In my mind I see Boots racing over the sand hills as if he had wings, hardly out of breath as he made his way home. All four of my Dalmatians running together were quite a sight. Now all of them are together. Here’s what I said in Reina’s Memorial - Don’t rest in peace, Little One – Keep on runnin’ as you loved so much! Your Boots will be there soon…

Hety

 

May

Adopted - went to the bridge 5-14-2014

Skylander

We said goodbye to Sky at 12:40 am this morning. We were in a dim lit room
with soft music. No more morning kisses, parades or laying on the couch for
snooze. But we all must remember that there will no longer be anymore
seizures, no more staying hungry because of the medicines and most of all no
more 19 pills a day .. Sky if you could talk I know you would have said

I know that you must miss me,
By the tears rolling down your face.
But believe me when I tell you that,
I'm in a very good place.

There are meadows here to run in,
And plenty of rabbits to chase.
There are other dogs to play with,
To frolic with and race.

So please don't worry about me,
My spirit feels light as can be.
There's no more pain to plague me,
I'm young again and free.

And I'll be watching over you still,
of that you can be sure.
I'm your canine guardian angel,
And my love for you remains pure.

Yes, Sky received my lipstick goodbye kiss because Al and I loved you enough
to say goodbye.

Harvey

September 2000- May 2014.
My best friend and my heart dog.

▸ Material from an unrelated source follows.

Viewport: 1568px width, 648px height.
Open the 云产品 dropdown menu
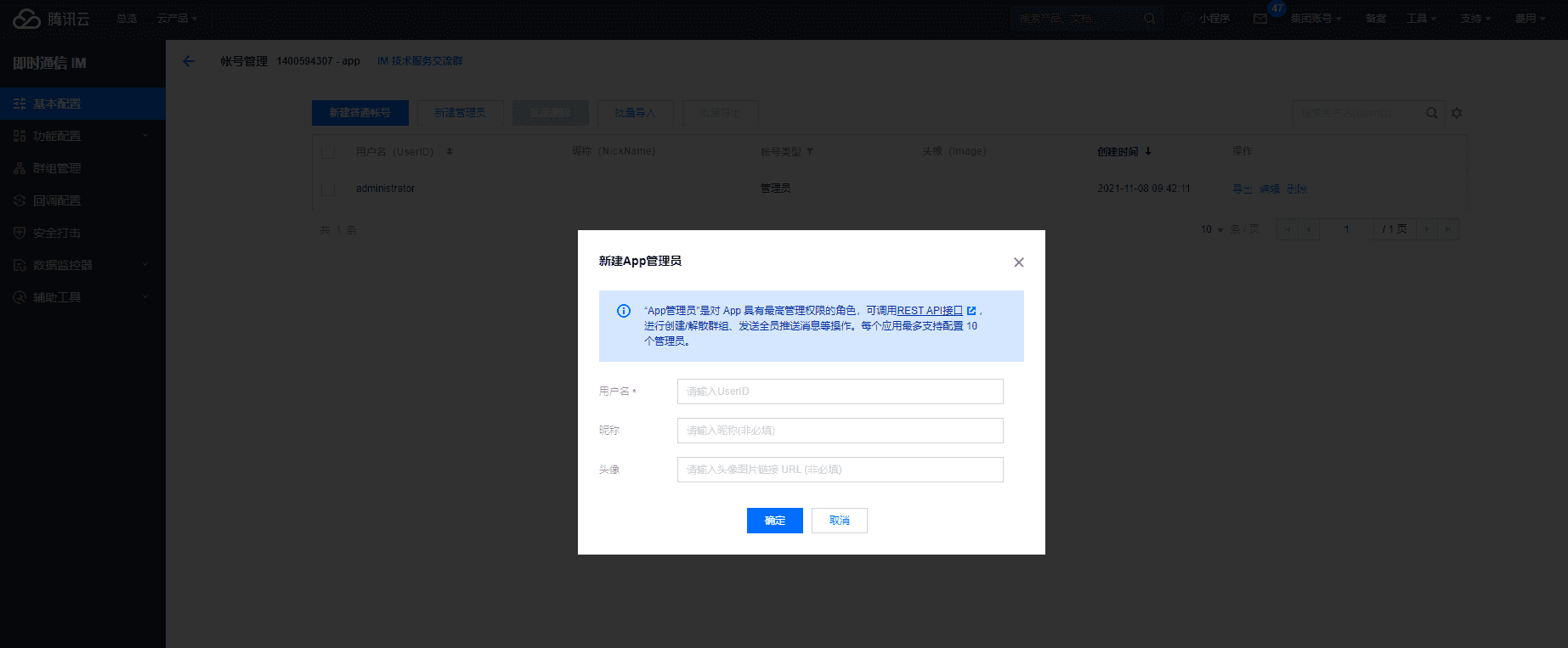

I will never forget you Harvey

waiting for Jennie Lee

 

June

 

Mystique Cloud

2- 4-2000 - 6-3-2014

Waiting for Karen

 

 

September

 

Sam
September 2008 - September 2014

Sam was our loyal companion and our protector. He would kindly remind us daily when it was time for a walk.
We are thankful for all the joy and love Sam brought us. He was a true warrior and we miss him so much.
See you at the bridge..... seizure free my good boy.

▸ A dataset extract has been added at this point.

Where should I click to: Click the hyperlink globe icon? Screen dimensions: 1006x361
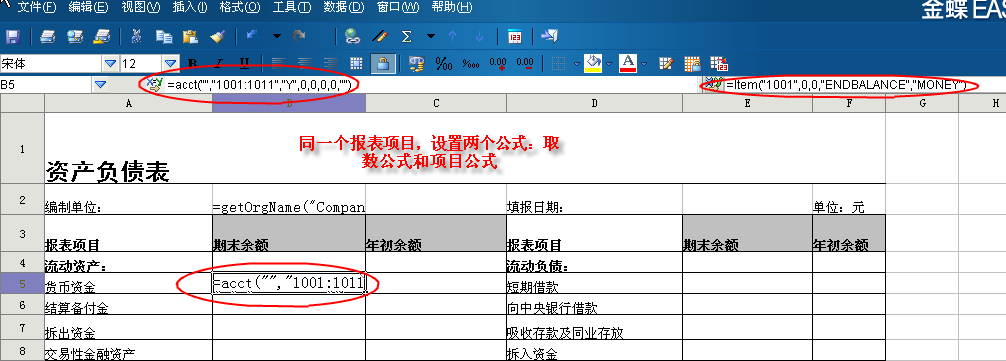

John, Cheryl, Emily, and Johnny

 

 

October

Nana

June 21 2008 - October30 2014


Nana you were the Light of My Life. You were my Cheerleader. I listened for your voice every time I opened the door. I let you outside first. You demanded my attention and you got it. You were my beggar girl and got fed. During one of your postictals you tried eating your stainless steel bowl. You left teeth marks around the edge. You were my Two Ton Annie but didn't look it. You were my "Nana Banana" so I froze some sliced ones. You were my Paper Shredder so I had to keep toilet paper and paper towels away from you. You also liked to vacuum hair balls and take out the trash. You made me proud at the Epi party in June 2014 and left me with memories that will last a lifetime. You were my warmth and laid beside me. When you were scared you laid on my pillow. I gave you everything but you gave me more. You left this world way to early but will remain in my heart forever.

 

 

 

November

Jack

March 30 2007 - November 28 2014

Thank you for being in the right place at the right time in May of 2007 so we could find each other. You were a sweet, stubborn and beautiful puppy who brought so much love and laughter to our lives. We loved you right from the start. When the seizures began around your 3rd birthday we were devastated, but vowed to do everything we could to help you. What I didn't realize then is how much you would help me through it all. You made my life better every day. There were days that were so difficult that it felt like I might not survive, but you helped me get through it every time. You taught me so many important lessons, thank you for being a kind and patient teacher. Thank you for enduring so many seizures, for taking your meds like a champ, and for being such a good boy no matter the circumstances. Thank you for teaching me to live in the moment, to be courageous and present, even when things were scary. I loved every moment we spent together, even the scary ones. I never wanted to say good bye to you, no amount of time together would have ever been enough, and although I am sad that we only had 7 years together, I am at peace knowing that you are free of the physical body that refused to cooperate. You will live in my heart forever, and I know you will take good care of the piece of my heart that you took with you when you had to go. I love you, Big Jack. We all love you and miss you!